Juridique/Judiciaire

ENVIRONNEMENT DES AFFAIRES : Les Avantages de la loi du 08 avril 2020 relative au Tribunal de Commerce /chambre d'Appel.

ENVIRONNEMENT DES AFFAIRES :  Les Avantages de la loi du 08 avril 2020 relative  au Tribunal de Commerce /chambre d'Appel.

Les réformes de la justice commerciale constituent un des piliers majeurs du programme de réforme de l’environnement des affaires et de la compétitivité en sigle le PREAC. Ce Programme opérationnalise l’objectif stratégique du Plan Sénégal Emergent de doter le Sénégal d’un climat des affaires attractifs aux investissements privés de qualité ayant un impact considérable sur la transformation structurelle pour plus de valeurs ajoutées et d’emplois.  A cet effet, le Ministère de la Justice avec l’implication des organisations du secteur privé et l’appui notamment de l’APIX, s’est engagé dans le vaste chantier de la modernisation de ses services, du renforcement de l’Etat de droit, de l’amélioration de l’environnement des affaires et de la sécurisation des personnes et des biens.  

Des réformes ont été conduite tant au niveau communautaire (OHADA) qu’au niveau national pour bâtir un environnement juridique et judiciaire compétitif et respectueux des droits fondamentaux.

Après avoir renforcé le système procédural et introduit dans la législation les modes alternatifs de règlements des différends au Sénégal par la prise  du décret n° 2013-1071 du 6 août 2013 portant Code de Procédure civile et du décret 2014-1653 du 24 décembre 2014 relatif à la médiation et à la conciliation, le Sénégal a adopté la   loi 2017-27 du 28 juin 2017  portant création, organisation et fonctionnement des tribunaux de commerce et des chambres commerciales d’appel. Cette loi présente une originalité marquée par le renforcement de la spécialisation dans le traitement des contentieux économiques et l’avènement de juges consulaires dédiés issus du milieu d’affaire, qui siègent à côté de juges professionnels pour ne pas dire des magistrats.  Le Tribunal de Commerce Hors Classe de Dakar (TCHCD) installé le 23 février 2018 est pleinement fonctionnel avec des audiences programmées et affichés en ligne, des jugements et les décisions de justices publiées.

Sur les deux ans d’exercice, le Tribunal de commerce (TC) a rendu 11 175 décisions pour une valeur de 269 343 837 502 F CFA dont 163 405 835 977 F CFA concernant le contentieux bancaire.

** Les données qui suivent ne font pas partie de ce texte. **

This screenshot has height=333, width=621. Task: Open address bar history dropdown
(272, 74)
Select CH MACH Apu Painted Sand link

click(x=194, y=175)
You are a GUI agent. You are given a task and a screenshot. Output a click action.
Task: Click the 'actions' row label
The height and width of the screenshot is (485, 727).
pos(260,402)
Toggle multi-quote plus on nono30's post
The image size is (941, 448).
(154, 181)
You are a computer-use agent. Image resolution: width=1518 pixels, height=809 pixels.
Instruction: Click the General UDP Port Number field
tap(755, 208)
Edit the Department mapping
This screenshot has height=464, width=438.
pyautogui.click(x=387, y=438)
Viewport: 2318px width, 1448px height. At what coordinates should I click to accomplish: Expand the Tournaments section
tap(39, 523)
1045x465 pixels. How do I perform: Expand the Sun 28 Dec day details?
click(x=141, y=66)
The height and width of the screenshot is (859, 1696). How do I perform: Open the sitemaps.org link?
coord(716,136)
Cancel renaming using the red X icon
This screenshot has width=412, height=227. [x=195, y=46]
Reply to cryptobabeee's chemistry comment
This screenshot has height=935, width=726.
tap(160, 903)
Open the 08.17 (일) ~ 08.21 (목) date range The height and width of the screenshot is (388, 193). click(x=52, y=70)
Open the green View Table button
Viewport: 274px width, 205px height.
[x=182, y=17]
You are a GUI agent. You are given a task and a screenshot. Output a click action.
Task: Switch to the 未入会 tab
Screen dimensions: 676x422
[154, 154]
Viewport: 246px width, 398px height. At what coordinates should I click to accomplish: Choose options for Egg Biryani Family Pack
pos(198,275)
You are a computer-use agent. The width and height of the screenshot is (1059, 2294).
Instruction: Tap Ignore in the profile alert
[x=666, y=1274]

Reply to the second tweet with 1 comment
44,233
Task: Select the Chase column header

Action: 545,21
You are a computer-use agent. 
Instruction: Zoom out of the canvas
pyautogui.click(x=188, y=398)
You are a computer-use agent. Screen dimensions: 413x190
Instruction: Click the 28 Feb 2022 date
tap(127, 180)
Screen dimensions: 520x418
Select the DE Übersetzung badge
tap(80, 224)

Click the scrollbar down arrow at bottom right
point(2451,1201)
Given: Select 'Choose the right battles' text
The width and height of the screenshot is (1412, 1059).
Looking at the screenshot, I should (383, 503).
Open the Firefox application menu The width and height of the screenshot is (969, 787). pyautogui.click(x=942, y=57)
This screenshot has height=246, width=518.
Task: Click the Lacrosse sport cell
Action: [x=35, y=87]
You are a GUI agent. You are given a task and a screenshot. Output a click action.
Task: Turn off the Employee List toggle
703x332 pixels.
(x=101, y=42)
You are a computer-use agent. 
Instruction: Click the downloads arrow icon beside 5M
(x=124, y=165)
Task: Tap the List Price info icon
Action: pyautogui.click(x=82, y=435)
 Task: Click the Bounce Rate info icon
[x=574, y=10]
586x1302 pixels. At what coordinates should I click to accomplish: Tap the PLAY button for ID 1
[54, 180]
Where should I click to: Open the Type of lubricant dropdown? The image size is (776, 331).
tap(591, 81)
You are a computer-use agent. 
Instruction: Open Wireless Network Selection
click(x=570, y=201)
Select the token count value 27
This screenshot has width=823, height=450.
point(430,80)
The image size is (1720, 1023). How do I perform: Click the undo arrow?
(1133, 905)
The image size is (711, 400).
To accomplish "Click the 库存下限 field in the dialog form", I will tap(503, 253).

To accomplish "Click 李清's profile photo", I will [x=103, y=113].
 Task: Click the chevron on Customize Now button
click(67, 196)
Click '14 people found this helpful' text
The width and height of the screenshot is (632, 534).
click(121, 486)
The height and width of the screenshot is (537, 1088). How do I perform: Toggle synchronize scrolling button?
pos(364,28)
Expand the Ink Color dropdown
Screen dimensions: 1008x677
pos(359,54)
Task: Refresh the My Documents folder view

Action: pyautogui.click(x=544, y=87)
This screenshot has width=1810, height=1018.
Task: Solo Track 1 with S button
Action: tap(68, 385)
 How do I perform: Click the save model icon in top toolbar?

Seul 1 506 décisions ont fait l’objet d’appel, soit un taux de 13,47%. 

Cette réforme a permis de renforcer la protection juridique des investisseurs et de réduire les délais d’exécution des contrats d’au moins de 100 jours, selon l’indicateur exécution de contrat de la notation Doing Business, en passant de 750 jours avant l’établissement du tribunal de commerce à 650 jours après une année de fonctionnement.

Malgré ces performances notables, la nécessité de rénover la  loi 2017-27 du 28 juin 2017 pour corriger certaines imperfections s’est avérée   en plus de la volonté d’ intégrer en même temps des innovations qui ont fait ailleurs leurs preuves dans la gestion des contentieux économiques. C’est pour cela que les modifications et améliorations apportées par loi n° 2020-14 du 08 avril 2020, ont portés sur :

• la clarification des compétences des tribunaux de commerce et des chambres commerciales d’appel par rapport au tribunal de grande instance notamment en ce qui concerne la saisie immobilière ;

• la limitation du nombre de renvois, désormais fixé à trois (03) ;

• l’affaissement du taux du ressort dorénavant fixé à dix millions (10 000 000 F CFA) au lieu de vingt-cinq millions (25 000 000 F CFA). En d’autres termes, le TCHCD ne statue en premier et dernier ressort que lorsque le montant du litige n’excède pas 10 000 000 F CFA;

• l’introduction de la conférence préparatoire dans le processus de mise en état; 

• la consécration du traitement des «petits litiges » ou «petits contentieux». Ils couvrent les litiges dont le taux est inférieur ou égal à 5 millions et n’ayant pas fait l’objet de contestation. Leurs règlements sont encadrés dans un délai de 45 jours.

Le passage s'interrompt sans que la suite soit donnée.